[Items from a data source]
-=-=-=-=-

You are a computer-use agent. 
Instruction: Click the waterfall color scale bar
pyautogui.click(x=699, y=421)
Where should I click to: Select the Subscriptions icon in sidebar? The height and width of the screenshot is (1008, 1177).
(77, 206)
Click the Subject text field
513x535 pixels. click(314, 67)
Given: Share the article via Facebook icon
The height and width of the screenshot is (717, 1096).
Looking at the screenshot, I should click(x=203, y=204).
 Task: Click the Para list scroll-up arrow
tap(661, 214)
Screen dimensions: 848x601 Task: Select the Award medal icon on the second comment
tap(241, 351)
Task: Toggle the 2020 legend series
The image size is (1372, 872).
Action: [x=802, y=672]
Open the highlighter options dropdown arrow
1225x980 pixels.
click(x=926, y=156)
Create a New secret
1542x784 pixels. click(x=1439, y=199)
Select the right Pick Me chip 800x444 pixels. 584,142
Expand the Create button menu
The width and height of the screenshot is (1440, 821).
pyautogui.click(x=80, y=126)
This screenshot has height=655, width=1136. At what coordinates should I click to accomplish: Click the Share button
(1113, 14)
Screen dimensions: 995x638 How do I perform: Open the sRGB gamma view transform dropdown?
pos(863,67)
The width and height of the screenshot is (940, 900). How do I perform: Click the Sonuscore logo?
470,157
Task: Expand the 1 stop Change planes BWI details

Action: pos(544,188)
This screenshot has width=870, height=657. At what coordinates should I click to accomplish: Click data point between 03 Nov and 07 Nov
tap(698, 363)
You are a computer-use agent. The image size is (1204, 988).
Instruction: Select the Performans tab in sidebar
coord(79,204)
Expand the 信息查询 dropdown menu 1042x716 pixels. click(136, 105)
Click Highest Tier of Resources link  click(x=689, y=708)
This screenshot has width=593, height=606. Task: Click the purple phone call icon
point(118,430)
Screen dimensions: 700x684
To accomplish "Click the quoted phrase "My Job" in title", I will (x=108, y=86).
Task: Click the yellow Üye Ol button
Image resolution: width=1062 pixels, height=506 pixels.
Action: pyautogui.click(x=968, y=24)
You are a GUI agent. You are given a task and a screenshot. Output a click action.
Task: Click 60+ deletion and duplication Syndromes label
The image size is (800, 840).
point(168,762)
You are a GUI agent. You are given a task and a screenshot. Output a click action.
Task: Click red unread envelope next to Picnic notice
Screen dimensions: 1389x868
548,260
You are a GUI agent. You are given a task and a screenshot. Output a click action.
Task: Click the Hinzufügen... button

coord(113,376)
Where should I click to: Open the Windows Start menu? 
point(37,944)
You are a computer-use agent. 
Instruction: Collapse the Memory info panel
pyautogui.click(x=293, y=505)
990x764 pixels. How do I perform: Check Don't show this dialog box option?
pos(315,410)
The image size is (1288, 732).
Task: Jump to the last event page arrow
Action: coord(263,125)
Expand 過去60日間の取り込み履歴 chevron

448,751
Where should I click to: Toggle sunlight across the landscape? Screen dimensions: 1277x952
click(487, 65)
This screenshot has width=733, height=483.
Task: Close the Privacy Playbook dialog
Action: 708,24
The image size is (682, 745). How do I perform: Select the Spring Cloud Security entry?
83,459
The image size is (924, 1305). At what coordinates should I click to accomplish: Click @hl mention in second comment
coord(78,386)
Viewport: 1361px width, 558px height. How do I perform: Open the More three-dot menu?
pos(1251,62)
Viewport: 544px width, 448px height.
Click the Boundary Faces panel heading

-=-=-=-=-

Stated goal:
Turn the listing, from its first line through the line containing "1542x784 pixels. click(x=1439, y=199)" (that line included), into a JSON list of strings with one string per line. Leave out blank lines.

Written solution:
[
  "You are a computer-use agent. ",
  "Instruction: Click the waterfall color scale bar",
  "pyautogui.click(x=699, y=421)",
  "Where should I click to: Select the Subscriptions icon in sidebar? The height and width of the screenshot is (1008, 1177).",
  "(77, 206)",
  "Click the Subject text field",
  "513x535 pixels. click(314, 67)",
  "Given: Share the article via Facebook icon",
  "The height and width of the screenshot is (717, 1096).",
  "Looking at the screenshot, I should click(x=203, y=204).",
  " Task: Click the Para list scroll-up arrow",
  "tap(661, 214)",
  "Screen dimensions: 848x601 Task: Select the Award medal icon on the second comment",
  "tap(241, 351)",
  "Task: Toggle the 2020 legend series",
  "The image size is (1372, 872).",
  "Action: [x=802, y=672]",
  "Open the highlighter options dropdown arrow",
  "1225x980 pixels.",
  "click(x=926, y=156)",
  "Create a New secret",
  "1542x784 pixels. click(x=1439, y=199)"
]